1840s-1852 Australian organization

The Australasian Anti-Transportation League was an organisation that opposed penal transportation to Australia. It was established in Van Diemen's Land (present-day Tasmania) in the late 1840s, and expanded rapidly with branches in Adelaide, Melbourne, Sydney in Australia, and Canterbury in New Zealand. The Colonial Office abolished transportation to eastern Australia in 1852.

==Development==
Penal transportation to the Colony of New South Wales (a colony covering the eastern Australian mainland in modern New South Wales, Victoria and Queensland) had ceased in 1840, and the number transported to Van Diemen's Land increased sharply. A two-year suspension of the transportation of male convicts to Van Diemen's Land was implemented in May 1846. It was the intention to resume transportation under new arrangements but that decision was conveyed to the Lieutenant Governor William Denison in the following terms: "it is not the intention that transportation should be resumed at the expiration of the two years"; the words "under the present system" were omitted. The dispatch, taken to mean what it said on its face, was made public before the imperial authorities corrected their error.

By 1851, it had developed into the Australasian League for the Abolition of Transportation with branches on the mainland and New Zealand. In Van Diemen's Land's first partially elective Legislative Council, its supporters won all 16 seats up for election.

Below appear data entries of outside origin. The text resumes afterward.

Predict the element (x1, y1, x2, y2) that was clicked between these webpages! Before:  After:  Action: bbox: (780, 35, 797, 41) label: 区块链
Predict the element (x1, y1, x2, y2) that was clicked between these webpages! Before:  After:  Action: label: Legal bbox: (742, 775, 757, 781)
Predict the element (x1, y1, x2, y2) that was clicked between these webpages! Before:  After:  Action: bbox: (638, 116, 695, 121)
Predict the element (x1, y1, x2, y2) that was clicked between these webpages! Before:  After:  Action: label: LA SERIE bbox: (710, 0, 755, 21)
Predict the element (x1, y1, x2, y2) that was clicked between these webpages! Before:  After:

The Legislative Council subsequently voted 16 to 4 to request Queen Victoria to revoke the Order in Council permitting transportation to Van Diemen's Land and Norfolk Island in spite of the strong opposition of Denison.

The Victorian gold rush, also commencing in 1851, led the Colonial Office to discontinue penal transportation anyway, because it was seen as an incentive for criminals to be transported to eastern Australia. Transportation was abolished in 1852 and the last convict ship to be sent from England, the St Vincent, arrived in Van Diemen's Land in 1853.

== Flag ==
The League had its own flag, the Union Jack with the Southern Cross which was created before 1851 by John West, a Launceston congregational minister, author and newspaper editor.